Le séjour des pêcheurs variait
selon qu'ils venaient de France ou de l'archipel Saint-Pierre-et-Miquelon :
Les pêcheurs venus de France, se faisaient déposer
sur l'île par les navires de l'armateur au début de
la saison de pêche, c'est à dire entre mars et début
avril. On débarquait alors les doris dans lesquels on chargeait
le sel et tout le nécessaire pour la campagne. Le bétail,
s'il y en avait, était jeté à l'eau et devait
gagner la grève à la nage. La manœuvre pour les hisser
jusque sur le haut de l'île devait ensuite être épique…

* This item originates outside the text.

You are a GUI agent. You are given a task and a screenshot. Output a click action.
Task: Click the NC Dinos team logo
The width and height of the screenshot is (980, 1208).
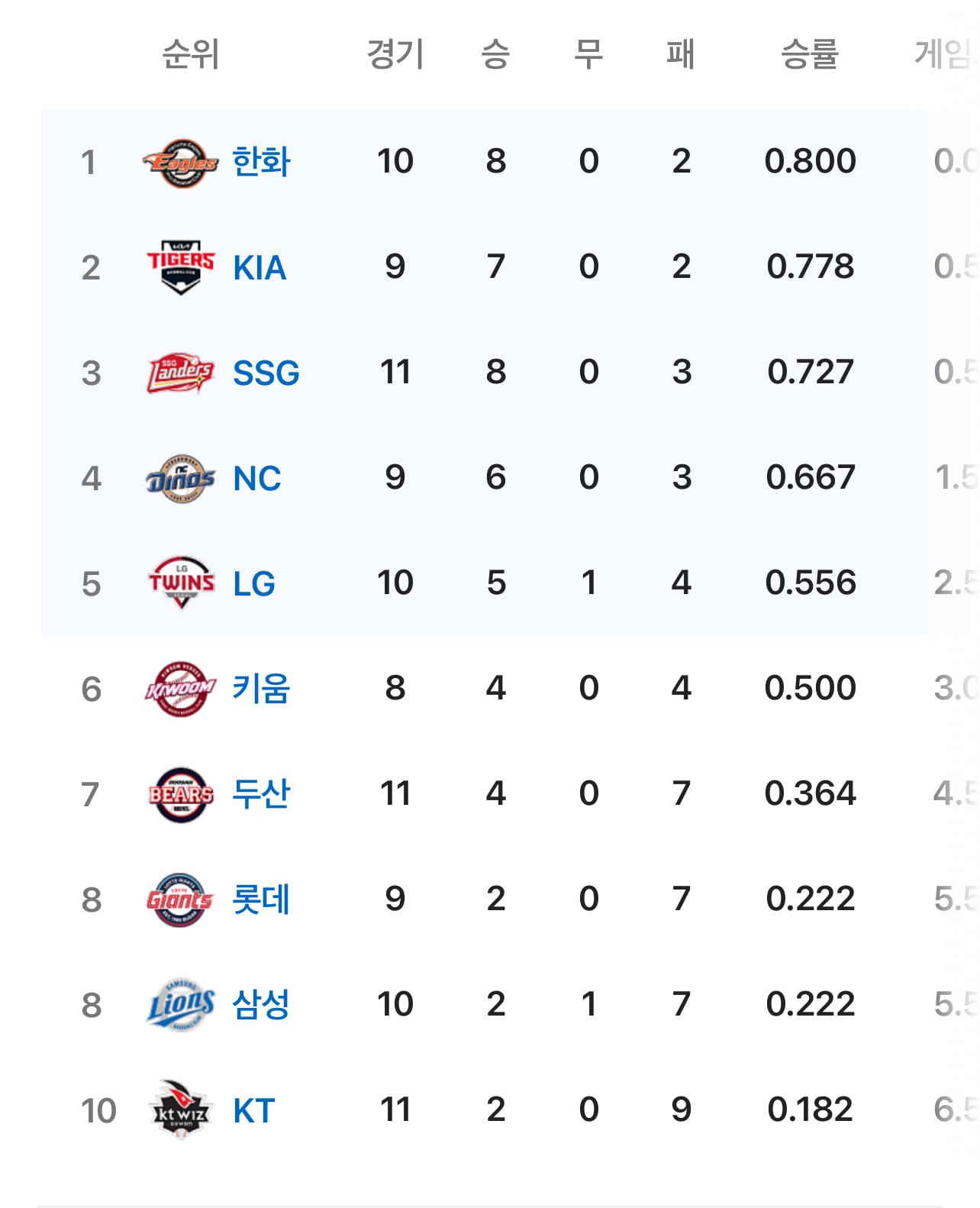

Une fois que tous les biens avaient été débarqués,
la goélette repartait et ne revenait qu'en fin de saison,
soit entre septembre et octobre. Le seul lien entre ces pêcheurs
et la mère patrie étaient les bateaux de la division
navale de Terre-Neuve qui devaient assurer le respect des droits
de pêche français et qui veillaient également
à la distribution du courrier, à la vérification
des établissements de pêche et du respect des nombreux
règlements de pêche imposée par l'Inscription
maritime française.
L'automne,
on faisait alors la manœuvre inverse, on embarquait les quintaux
de morue séchée et on rentrait sur la France, ou vers
Saint-Pierre-et-Miquelon pour y déposer le personnel qui
venait de l'archipel. Pour une colonie de cents hommes et plus,
il fallait sans doute plusieurs navires pour rapatrier tout le monde.
Lorsque
les pêcheurs de l'île-aux-Chiens commencèrent
à fréquenter l'île Rouge et le reste de la péninsule
de Port-à-Port après 1893, leur séjour se fit
plus court. Dans les premiers jours d'avril des goélettes
de l'archipel emmenait au French Shore - on disait «au golfe» à
Saint-Pierre-et-Miquelon - les pêcheurs qui y avaient obtenu
une place; ils embarquaient leur doris, le sel nécessaire
à la production de morue verte, le peu de nourriture qu'il
leur fallait, le bois pour rafistoler les cabanes. La goélette
revenait les chercher dès les premiers jours de juillet;
quelques hommes restaient au golfe jusqu'à la Saint-Michel
- date officielle de la clôture de la pêche pour les
Français - mais la majorité d'entre eux rentraient
dans l'archipel pour entreprendre leur seconde saison de pêche.